It's completely cliché, but the sky is bigger in Texas. It just is. Today's was cloudless and a crisp cornflower blue. The pecan trees are bare, the fruits of which have been gathered from backyards and given as gifts to family and neighbors. I took pecans for granted until I moved to New York. It pains me to pay so much for these nuts that dug into my bare feet anytime I ran outside. The annoyance becomes a commodity.
I feel that way about my voice, too. I remember my brothers complaining to my parents, "why does she have to sing ALL the time???!!!" The annoyance becomes a point of pride. I sing all the time because I have to. When I don't sing or if I'm sick and can't sing, I go through a type of withdrawal and I become distracted and irritable. Sometimes I wonder what's wrong with me until I remember that a few days have gone by and I haven't really sung or practiced. The withholding of expression obscures my full-functioning, present self. Weird.

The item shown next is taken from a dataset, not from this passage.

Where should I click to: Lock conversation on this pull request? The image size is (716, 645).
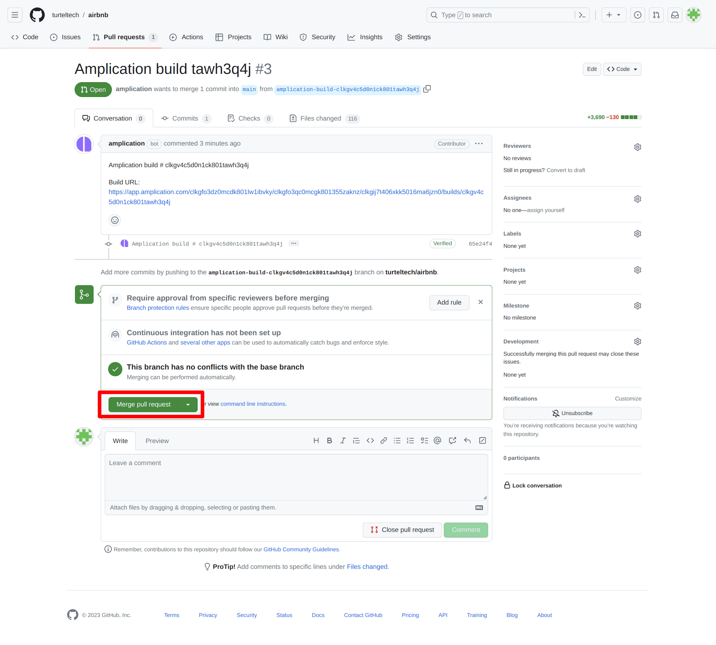point(533,486)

On this first day of a new year and last day of my guest blogging adventure, I'm so glad to have had the lovliest week of cross-discipline creativity. Thank you, Stacey. Attempting to articulate a few aspects of my musical life has been really fun for me. I remember the agony I felt in school when faced with writing assignments. If I may confess, my fourth grade book project was actually written by my mom. I procrastinated until the night before it was due and had a the kind of meltdown that only a spoiled ten year-old can perform. I never could look Mr. Self in the eyes after that. Mr. Self, if you're out there, I'm really sorry, but ultimately glad to report that my mom didn't have to write any of this for me. The annoyance becomes pleasure.